— Exercise details —
In the records below, count each line where the word "computer" appears, and reply with that number only.

Stored records:

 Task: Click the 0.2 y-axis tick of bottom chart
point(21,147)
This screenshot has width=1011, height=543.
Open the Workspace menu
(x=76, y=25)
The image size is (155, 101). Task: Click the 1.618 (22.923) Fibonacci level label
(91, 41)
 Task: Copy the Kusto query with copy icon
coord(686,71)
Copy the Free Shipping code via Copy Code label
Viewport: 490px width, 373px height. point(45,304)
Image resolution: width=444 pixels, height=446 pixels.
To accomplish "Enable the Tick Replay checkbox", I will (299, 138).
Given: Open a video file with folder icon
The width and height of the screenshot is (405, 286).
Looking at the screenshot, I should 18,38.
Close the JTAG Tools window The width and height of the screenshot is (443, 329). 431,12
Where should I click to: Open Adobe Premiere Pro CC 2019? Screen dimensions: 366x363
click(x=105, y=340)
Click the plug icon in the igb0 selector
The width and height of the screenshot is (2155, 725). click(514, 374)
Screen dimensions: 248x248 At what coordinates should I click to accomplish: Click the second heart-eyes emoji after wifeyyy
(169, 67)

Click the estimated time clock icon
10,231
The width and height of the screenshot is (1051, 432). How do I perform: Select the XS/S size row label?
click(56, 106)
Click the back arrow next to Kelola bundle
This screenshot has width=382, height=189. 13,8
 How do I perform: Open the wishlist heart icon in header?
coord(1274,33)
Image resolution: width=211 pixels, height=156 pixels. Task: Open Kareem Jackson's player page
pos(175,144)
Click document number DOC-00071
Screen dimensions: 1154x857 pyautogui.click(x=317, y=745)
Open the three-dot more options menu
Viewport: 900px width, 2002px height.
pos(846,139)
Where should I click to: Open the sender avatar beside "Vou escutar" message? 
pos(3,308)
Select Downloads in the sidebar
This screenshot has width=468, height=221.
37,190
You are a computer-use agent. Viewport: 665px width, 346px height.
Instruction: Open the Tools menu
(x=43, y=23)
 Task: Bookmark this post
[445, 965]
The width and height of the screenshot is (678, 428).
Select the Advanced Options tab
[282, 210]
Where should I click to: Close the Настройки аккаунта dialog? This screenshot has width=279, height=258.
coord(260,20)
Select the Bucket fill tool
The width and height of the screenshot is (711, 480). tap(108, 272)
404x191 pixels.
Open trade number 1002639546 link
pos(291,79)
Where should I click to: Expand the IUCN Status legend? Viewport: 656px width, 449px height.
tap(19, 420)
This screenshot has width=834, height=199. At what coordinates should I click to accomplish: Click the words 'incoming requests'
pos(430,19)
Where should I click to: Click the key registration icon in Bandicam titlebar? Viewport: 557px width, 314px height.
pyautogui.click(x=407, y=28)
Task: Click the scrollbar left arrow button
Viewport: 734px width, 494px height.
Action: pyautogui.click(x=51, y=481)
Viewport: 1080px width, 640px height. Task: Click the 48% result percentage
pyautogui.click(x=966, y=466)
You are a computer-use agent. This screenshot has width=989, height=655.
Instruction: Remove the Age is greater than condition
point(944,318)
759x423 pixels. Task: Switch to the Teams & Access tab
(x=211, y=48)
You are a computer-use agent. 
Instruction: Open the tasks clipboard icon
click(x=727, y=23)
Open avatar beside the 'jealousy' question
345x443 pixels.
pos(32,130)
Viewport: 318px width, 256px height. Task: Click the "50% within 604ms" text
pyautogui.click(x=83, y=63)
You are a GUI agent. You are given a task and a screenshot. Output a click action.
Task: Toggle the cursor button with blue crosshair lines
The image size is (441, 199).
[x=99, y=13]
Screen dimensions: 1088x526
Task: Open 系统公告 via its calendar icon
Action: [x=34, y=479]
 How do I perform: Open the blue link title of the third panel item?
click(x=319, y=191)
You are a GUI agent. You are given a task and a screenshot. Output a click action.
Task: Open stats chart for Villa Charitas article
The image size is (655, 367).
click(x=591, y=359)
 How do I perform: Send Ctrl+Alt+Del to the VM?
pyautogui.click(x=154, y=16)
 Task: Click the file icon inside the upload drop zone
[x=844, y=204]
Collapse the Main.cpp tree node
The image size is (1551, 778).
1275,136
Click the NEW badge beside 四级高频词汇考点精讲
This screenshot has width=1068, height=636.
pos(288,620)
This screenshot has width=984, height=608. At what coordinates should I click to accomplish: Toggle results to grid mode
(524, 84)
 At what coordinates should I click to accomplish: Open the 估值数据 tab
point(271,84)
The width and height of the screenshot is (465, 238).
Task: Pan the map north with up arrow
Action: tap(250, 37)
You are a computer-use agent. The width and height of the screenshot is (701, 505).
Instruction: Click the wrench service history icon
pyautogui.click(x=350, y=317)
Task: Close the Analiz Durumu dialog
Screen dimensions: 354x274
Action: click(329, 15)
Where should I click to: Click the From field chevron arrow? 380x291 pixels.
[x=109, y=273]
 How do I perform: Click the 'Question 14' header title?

— Answer for this exercise —
4